The number of LHCs, which are directly funded by councils, has now reached around 150 and could top 200 by 2020, the report said.

It also found over half of all the councils in England may soon have a housing company, including many district councils.

Many of the LHCs studied by the Smith Institute use the profits to cross-subsidise new affordable and social rented homes as well as providing temporary accommodation and housing for the young and elderly.

‘Local housing companies are spreading like wildfire. At this rate, the majority of councils – of all types and all political colours - will soon have a housing company,’ said Paul Hackett, director of the institute and the report’s author.

‘It’s not a silver bullet to solving the housing crisis, but it will make a difference locally. Surely it makes sense to support these companies, many of whom are providing affordable homes.’

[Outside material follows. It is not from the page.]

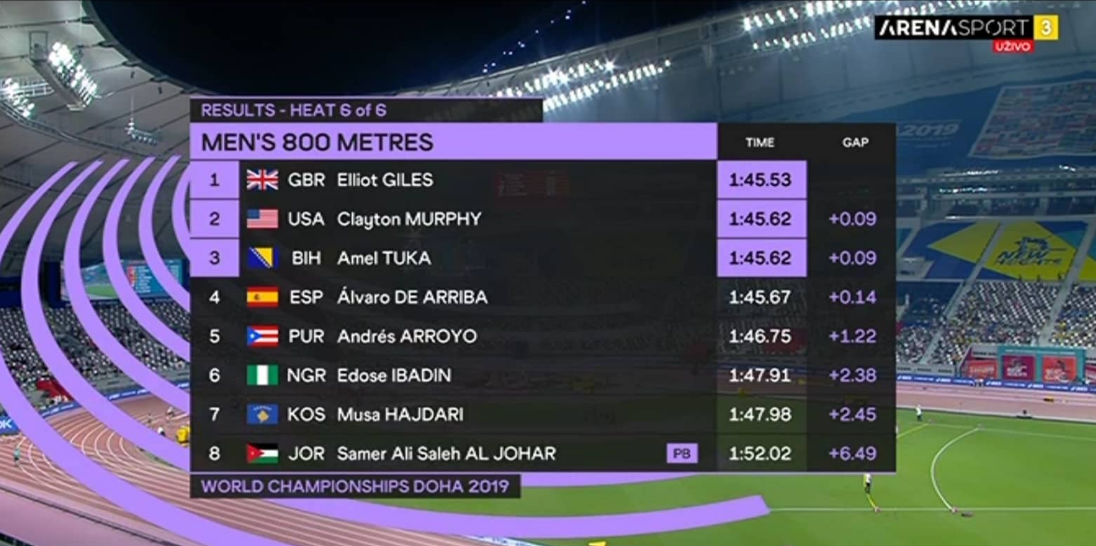Click the highlighted winning time 1:45.53
This screenshot has height=546, width=1096.
click(x=760, y=180)
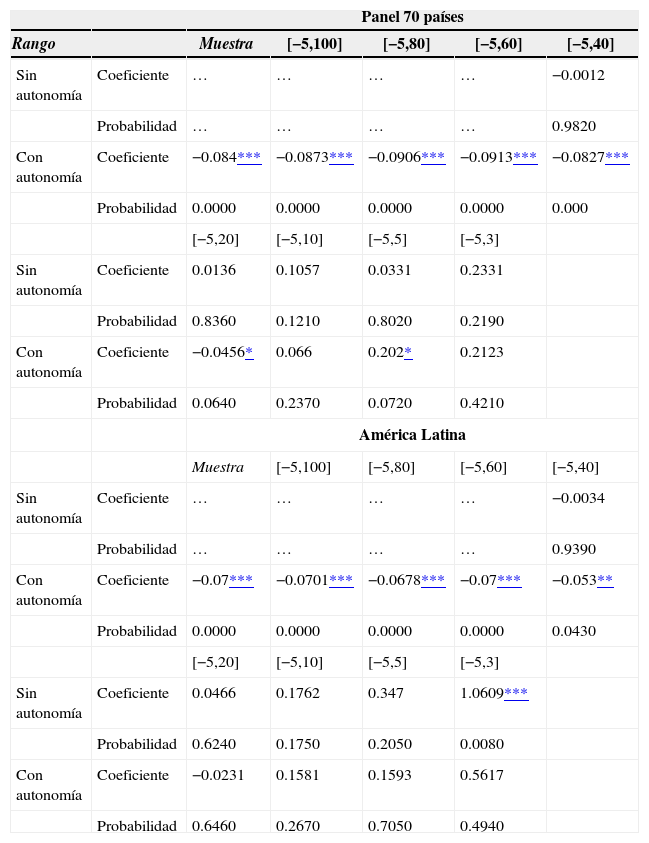
Task: Click the asterisks link beside −0.0678
Action: [433, 581]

Mr Hackett’s report called on the Department for Communities and Local Government (DCLG) and the Local Government Association (LGA) to consider establishing a high-level commission to consider how best to maximise the potential of LHCs as alternative providers of affordable housing.

One of the advantages LHCs offer to councils is that they are free of the rules that constrain the building of social housing.

For example, because they are private entities producing private housing they are exempt from Right to Buy and Housing Revenue Account borrowing caps.

LGA chairman Lord Porter welcomed the report and said councils were ‘taking the lead’ when it came to delivering homes.

However, he also called on Whitehall to free up local authorities so they could build a lot more housing where it is most needed.

‘It’s crucial, though, that the Government provides a stable environment to allow councils to invest in homes and get on with the job,’ he said.

‘This means allowing councils to self-finance new homes, lifting the housing borrowing cap, and allowing councils to use 100 per cent of the receipt from Right to Buy sales to invest in new homes.

‘It’s also essential that councils can set fees locally to cover the costs of processing applications and that there are no further increases in the threshold for the New Homes Bonus.’

‘Councils are determined to lead the way in building new homes, and are leading local innovations finding different ways to make this happen,’ he added.

‘We’d like to see the Government properly throw its weight behind our work and provide us with the tools to get on with the job.’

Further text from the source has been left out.